5‐Lipoxygenase‐activating protein stimulates the utilization of arachidonic acid by 5‐lipoxygenase

Abstract

5-Lipoxygenase (5-LO) and its activating protein (FLAP) are both required for cellular leukotriene (LT) synthesis, with 5-LO catalyzing both the synthesis of (5S)-5-hydroperoxy-6,8,11,14-eicosatetraenoic acid (5-HPETE) from arachidonic acid and the subsequent synthesis of LTA4 from 5-HPETE. We have previously expressed both human 5-LO and human FLAP to high levels in Spodoptera frugiperda (Sf9) insect cells, using recombinant baculoviruses.
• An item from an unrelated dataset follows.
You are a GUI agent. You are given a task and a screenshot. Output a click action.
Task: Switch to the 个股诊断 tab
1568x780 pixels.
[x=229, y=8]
To study the mechanism by which FLAP activates 5-LO, we compared cellular 5-LO activity in Sf9 cells expressing this enzyme to that in Sf9 cells coexpressing FLAP and 5-LO. In this system, FLAP stimulates the utilization of arachidonic acid by 5-LO as a substrate, and increases the efficiency with which 5-LO converts 5-HPETE to LTA4. LT synthesis in cells coexpressing FLAP and 5-LO is inhibited by 3-[1-(p-chlorophenyl)-5-isopropyl-3-tert-butylthio-1H-indol-2-yl]-2,2- dimethyl-propanoic acid (MK-886), an LT biosynthesis inhibitor which specifically binds to FLAP. These studies in Sf9 cells, together with our recent demonstration that FLAP specifically binds arachidonic acid, suggests that FLAP activates 5-LO by acting as an arachidonic acid transfer protein.